Most references say its
safe to plant woody plants until the ground starts to freeze. A
more precise safe-date determination was made by researchers
from Cornell University.
Plantings were made on the
21st of each month from August through November. Evaluation of
the plants during spring and summer of the following two-years
showed that those planted as late as October 21 had only
slightly more winter injury than earlier plantings, but those
planted on November 21 suffered significant to considerable
winter injury, with reduced size and quality, still evident
two-years later.
The November plantings were found to have developed virtually no
new roots, due to the soil temperature a
6-inches depth having
fallen below 40-degrees at the time of planting.
Thus the last safe planting date the researchers concluded, is
about 4-weeks before soil temperatures in
the root zone falls to
40-degrees, at which time root formation is halted.
Maryland Soil
Temperatures
The Belstville Agricultural
Research Center has a 24-hour/7-Days per week soil temperature
reader off of Powder Mill Road and six years worth of data. The
soil temperature reader covers 2, 4, 8, 20 and 40-inches in
depth.
I tried to get mean monthly temperatures for 4 and 8-inches,
during September, October, November and December and then
extrapolate when we hit the 40-degree mark on average, and then
backtrack 30-days.
I can't interpret the data. Maybe you can?
I've always
understood that late September thru the end of October was
'prime time' for hardwood
planting, and never planting past
Thanksgiving, then being better to wait until the
March/April planting season, especially for evergreens.

--- INFORMATION PROVIDED ---
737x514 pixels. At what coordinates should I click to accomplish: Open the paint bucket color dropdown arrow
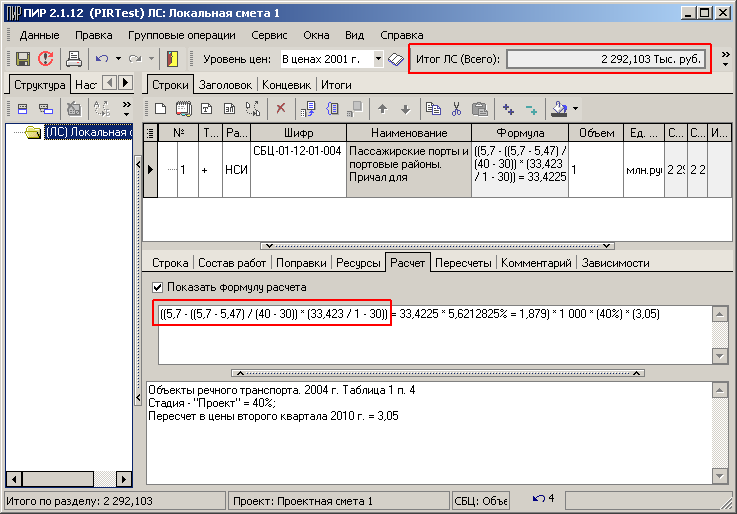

* * *

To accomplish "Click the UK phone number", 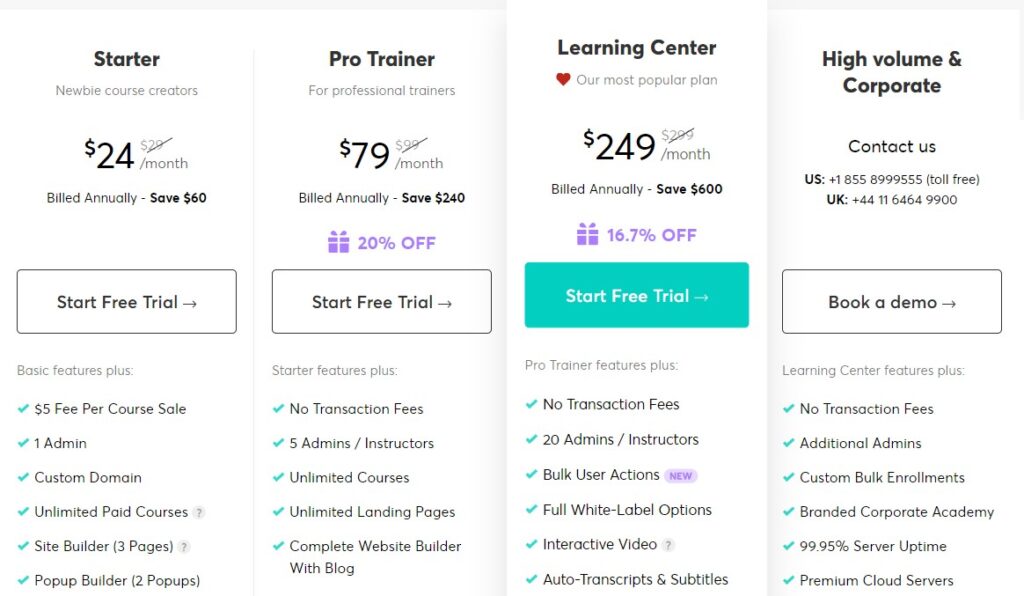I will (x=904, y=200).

--- TASKS ---
A. In the planting-date excerpt, at what soil temperature does root formation stop?
B. Rewrite the stretch of the planting-date excerpt from "The November plantings" through "formation is halted.", putting "rooting zone" in place of "root zone".
Answer from the planting-date excerpt alone, not from the listing.

--- ANSWERS ---
A. 40 degrees.

B.
The November plantings were found to have developed virtually no
new roots, due to the soil temperature a
6-inches depth having
fallen below 40-degrees at the time of planting.
Thus the last safe planting date the researchers concluded, is
about 4-weeks before soil temperatures in
the rooting zone falls to
40-degrees, at which time root formation is halted.